Your problems are proportional to the amount of time you spend complaining about your problems: The less you complain, the fewer problems you will have. This is because complaining about your problems keeps your attention on your problems. And attention generates force.
Complaining also negatively affects your brain functioning and overall health. A study in the journal Developmental Psychology reported by the American Psychological Association found that people who vent to one other about their problems for long periods of time are more likely to develop depression and anxiety. Other studies reported by Stanford University News have shown that exposure to complaints lasting 30 minutes or more peels away neurons in your hippocampus, the part of your brain responsible for problem-solving.
Complaining lowers self-esteem.
The squeaky wheel doesn't get the grease. The squeaky wheel breaks down and gets replaced.
If you want to attract failure, talk about your problems. If you want to attract success, talk about what makes you happy. A study published in the journal Psychological Science and reported in Science Daily examined how people responded to positive versus negative social media-status updates. The researchers ranked random survey subjects as having high or low self-esteem and collected a set of 10 status updates from each person. The researchers then asked strangers to read the updates and rate how much they liked the person who wrote each set.
An example of a positive status update was, “[I am] looking forward to a great day tomorrow.” An example of a negative update was, “[I am] upset b/c my phone got stolen.”

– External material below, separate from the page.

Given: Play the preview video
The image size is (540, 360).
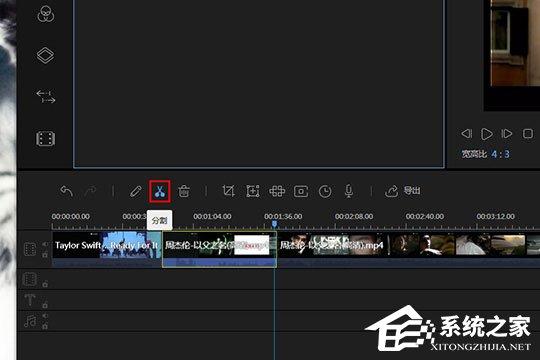Looking at the screenshot, I should 487,134.
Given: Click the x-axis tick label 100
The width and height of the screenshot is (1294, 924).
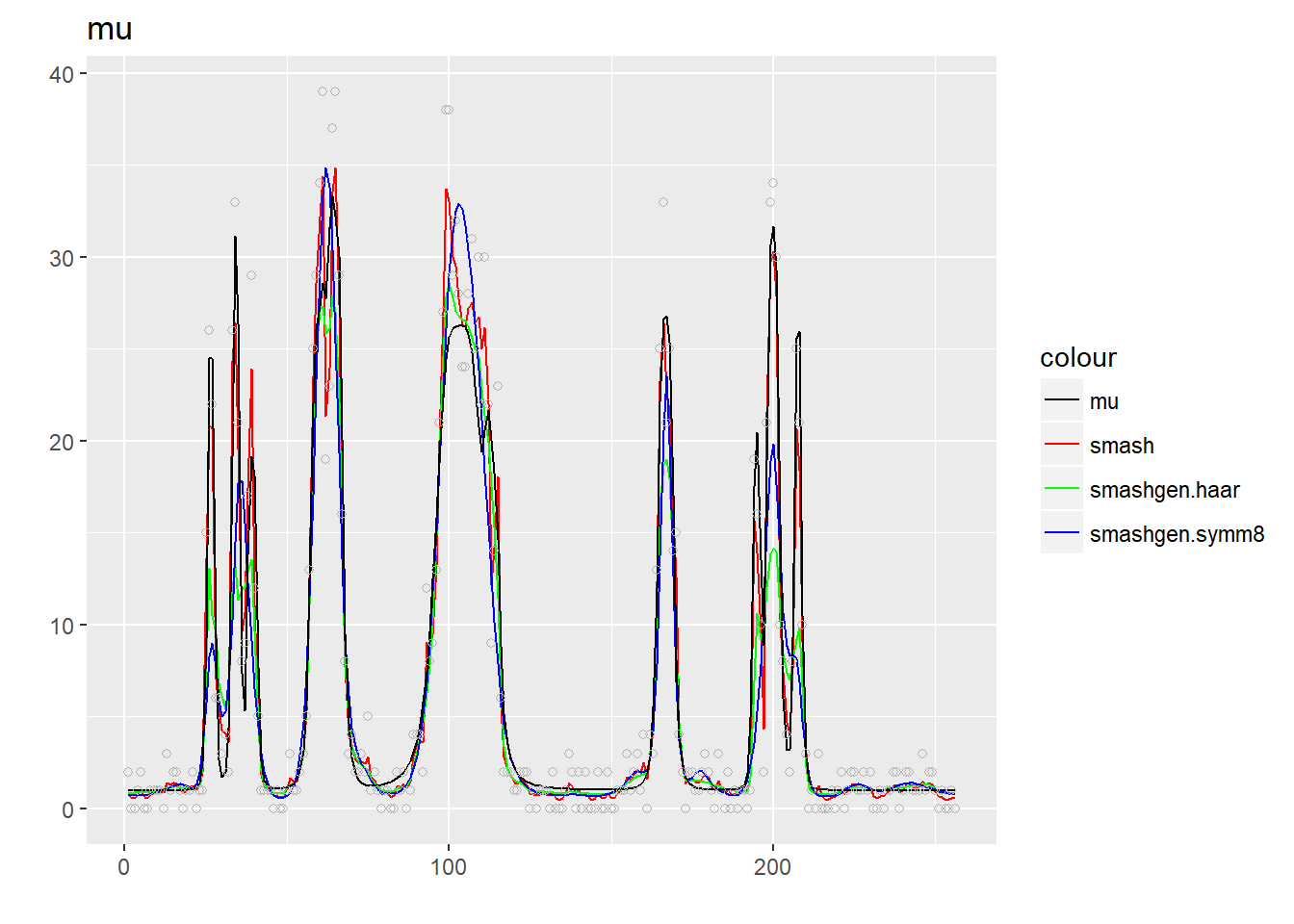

The study found that people with high self-esteem were more likely to post positive status updates than those with low self-esteem. The study also found that strangers liked people who posted positive status updates more than people posting negative ones.
People with low self-esteem complain, which makes them less desirable to others and lowers their self-esteem further. It's a vicious cycle. The only way to stay out of this cycle is to actively build up your self-esteem by practicing habits that prevent you from complaining in the first place. Here are those habits:
1. Focus on results, not yourself.
Separate yourself from your problems. When you fail, see your mistakes as results-oriented setbacks, not personal shortcomings.
An experiment published in the Journal of Experimental Psychology tested 313 participants for self-esteem and had them play a fixed computer game forcing each one to win or lose. Both the winners and losers received either praise for their efforts, praise for themselves or no praise (the control group).
In the group where participants were praised for their personal qualities, the webmaster wrote, “Wow, you’re great!” The participants who were praised for their efforts were told, “Wow, you did a great job!”
After either winning or losing the game, the participants were told to complete a survey about their feelings of shame. Compared to all of the other groups, people who lost the game experienced significantly higher levels of shame if they had been praised for their personal qualities. The researchers concluded that focusing on results over personal qualities keeps people from associating their self-worth with failure or success.
2. Create a sense of certainty.
Complaining is a side effect of uncertainty. People with low self-esteem are uncertain about who they are and what they are capable of achieving. The secret to high self-esteem is to increase your certainty.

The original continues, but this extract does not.